Orienteering 1:43:56 [3] 6.7 km (15:31 / km)
shoes: Inov-8 Oroc
BOK advanced meet at Umstead West. After a God-aweful first three controls, I managed to pull things together and have a fairly decent run. But the horrendous mistakes at the beginning are very hard to forget. In sum, they lost me at least 25 minutes. The highlight of these mistakes included punching #3 but thinking that I was punching #2, running off the map afterward and then having to retrace my steps back to #2 to verify that it was the wrong control. Exceptionally aweful compass work there.
I have not yet come to enjoy the standard BOK method of course-setting, which tends to involve hiding bags flush against the ground at the control site.
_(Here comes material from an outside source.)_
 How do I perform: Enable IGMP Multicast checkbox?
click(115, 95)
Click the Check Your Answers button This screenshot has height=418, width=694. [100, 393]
Twice today I was within 5 meters of the bag, thinking "WTF, I'm pretty sure that I'm at the right spot. . .WTF. . .where else could I be?. . WTF...hmmm. . .I guess maybe I'll head over this way. . .oh. . .there is the control, right next to where I was just standing." I don't think that putting the bags on the ground is helpful -- just an annoying time-waste.
Unbeknowst to competitors today, our coursetter put one dummy decoy control (with a bogus SI unit) in an adjacent reetrant to the proper control (which was in a gully). The proper control location was quite technical, too -- and it was very easy to make a parallel error there. The bogus control fooled quite a few very good orienteers who ended up mp'ing their course. To me, it didn't seem necessary -- especially because we were not warned about the possibility of decoy controls beforehand. Even then, there was no need to put an SI unit on it -- it would have been fine to inform people when they tried to 'punch' that they were not in the right place.
I will approach BOK soon with an offer to set some courses for a local event here. Perhaps I can show them what courses set under Midwestern values are like.